# [What the exercise asks]
Your answer must consist of the records exactly as given, with no pictures included.

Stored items
--- --- ---

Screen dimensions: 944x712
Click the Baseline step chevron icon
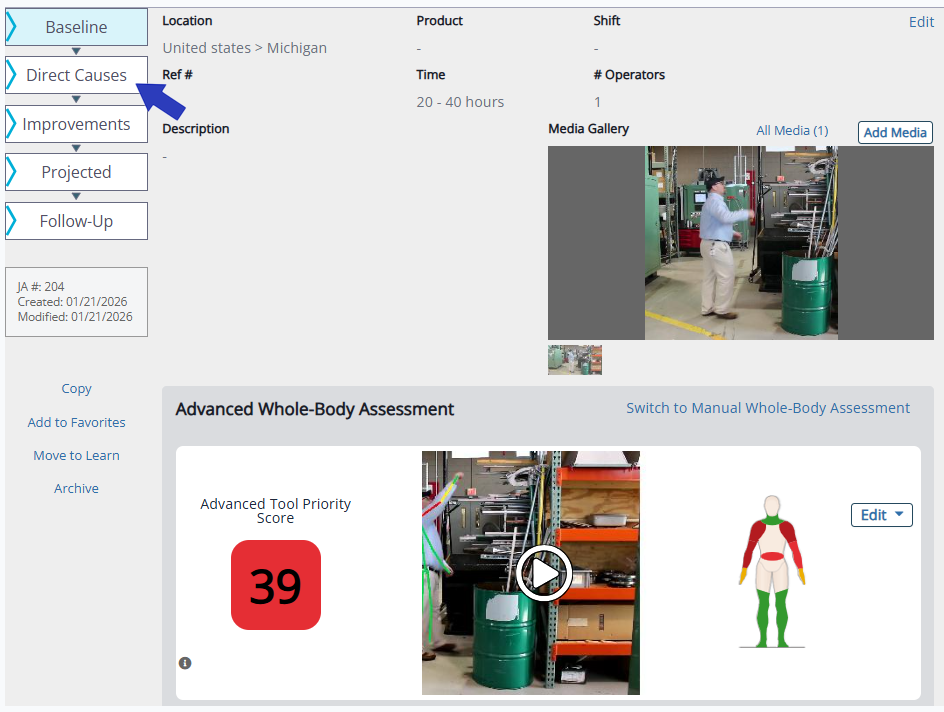[12, 27]
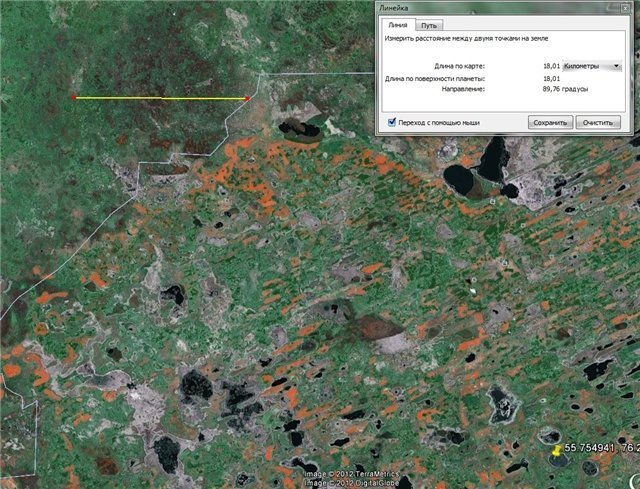
Task: Toggle the Переход с помощью мыши checkbox
Action: point(392,122)
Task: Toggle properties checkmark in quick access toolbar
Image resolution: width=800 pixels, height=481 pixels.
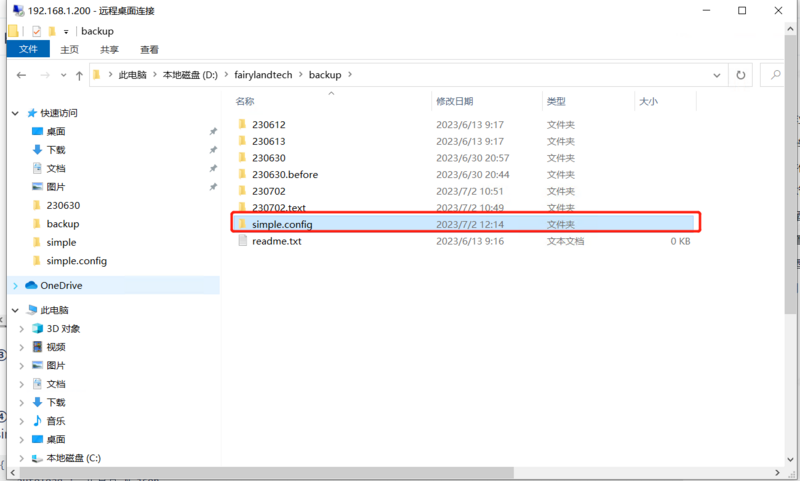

--- --- ---

# [Response area]
Screen dimensions: 944x712
Click the Baseline step chevron icon
[12, 27]
Task: Toggle the Переход с помощью мыши checkbox
Action: point(392,122)
Task: Toggle properties checkmark in quick access toolbar
Image resolution: width=800 pixels, height=481 pixels.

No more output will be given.